“Twenty-five years ago, on May 25, 2000 Zionist colonial forces withdrew from South Lebanon, after more than two decades of occupation. It was a historical moment, marked by victory, one that was forged in prison cells and battlefields, not parliaments.”
There is a danger in reducing Liberation to a date on the calendar, in mistaking commemoration for closure, in confusing methodology for a distant mystique. When liberation is romanticised as an achievement from the past, it is stripped of its revolutionary attribute. Today must be more than a yearly nod, it must be remembered as a refusal to surrender the narrative, and a call to wield its lessons with intent.
Twenty-five years ago, on May 25, 2000 Israeli forces withdrew from South Lebanon, after more than two decades of occupation. It was a historical moment, marked by victory, one that was forged in prison cells and battlefields, not parliaments. That day will forever be a collective second birth, because it was not granted, but rather violently and painstakingly conceived by the South and its people.
This withdrawal was never the product of UN resolutions nor international peace summits. It was the result of years of battle, solitary confinement, electrocution, psychological abuse, physical beatings, and water dousing; it was the consequence of the sacrifices of an armed resistance that confronted one of the most heavily militarized armies of the region. The people of Al-Qantara, Majdel Selm, Khiam, Alman, Adshit, Houla, Markaba, Blida, Adaysseh, Yaroun, Bint Jbeil, and all the neighboring villages, stood not as backdrops to history, but as its authors.
“Israel”, usually mythologized as invincible, suffered its first undeniable military defeat at the hands of an Arab Resistance. The words of Hezbollah’s former Secretary General, martyr Sayyed Hassan Nasrallah, still resonate to this day: “By God, this Israel is frailer than a spider’s web”. Two and a half decades on, the metaphor still applies. While the web may have adapted and grown more digitized, more covert, its fragility remains.
The question now is whether Lebanon, both under constant surveillance and yet oddly considered sovereign, will find its spine as its southern villages remain a frontline. But the battleground is no longer strictly military. Today’s resistance unfolds across cultural, economic, and social dimensions. Today’s resistance is a matter of survival, and of preserving identity.
As municipal elections proceeded this May, under a so-called ceasefire, Israeli surveillance drones – MK, aka “Em Kamel” – still hover. From Beirut, to Beqaa, to Mount Lebanon, from North to South; Em Kamel never blinks. And Israeli soldiers remain entrenched in at least five strategic points in the South, still promoting their claims of defense, while asserting control.
The South 2025 may no longer face Merkava tanks, but it now confronts a different arsenal, from surveillance to cultural erasure, from the chokehold of economic siege to the manipulation of narratives and censorship – but the defiance remains the same. And, commemoration must not come at the cost of defiance. Because any tribute that fails to defy occupation can slip into becoming a distraction from it, a sort of normalization towards all violation acts, especially today.
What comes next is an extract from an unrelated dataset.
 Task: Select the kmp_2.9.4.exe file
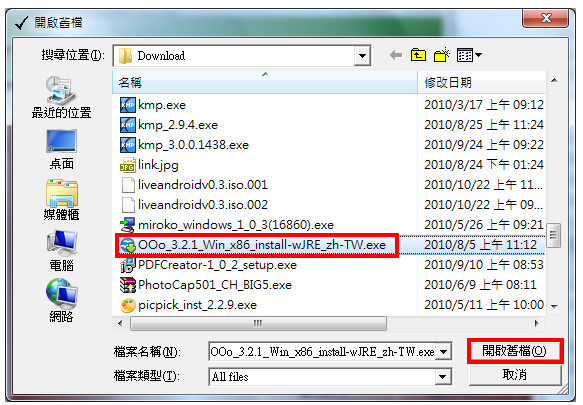(178, 125)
After all, Lebanon has always been entangled in every iteration of Israel’s regional colonial ambitions: from Operation Litani in 1978 to the 1982 invasion, from the Sabra and Chatila massacres to Operation Grapes of Wrath in 1996, from the July war of 2006 to the ongoing devastation following October 2023’s al-Aqsa flood. To treat May 25 as a trophy is to diminish the urgency of the ongoing fight, to detach it from this continuum. Because the truth is, May 25 was not a gift. It was not the endpoint. It was, and still is, a debt, and the South is still bearing the costs of liberation: still being asked to sacrifice without consultation, to be Lebanon’s shield – and often its scapegoat – but rarely its concern.
If this day has taught us anything, it is not that armed resistance works. It is that nothing else does. Because, twenty-five years later, the lesson from Southerners who reclaimed their villages still echoes, unambiguous and unmistakable: a settler shall never feel at ease on stolen land.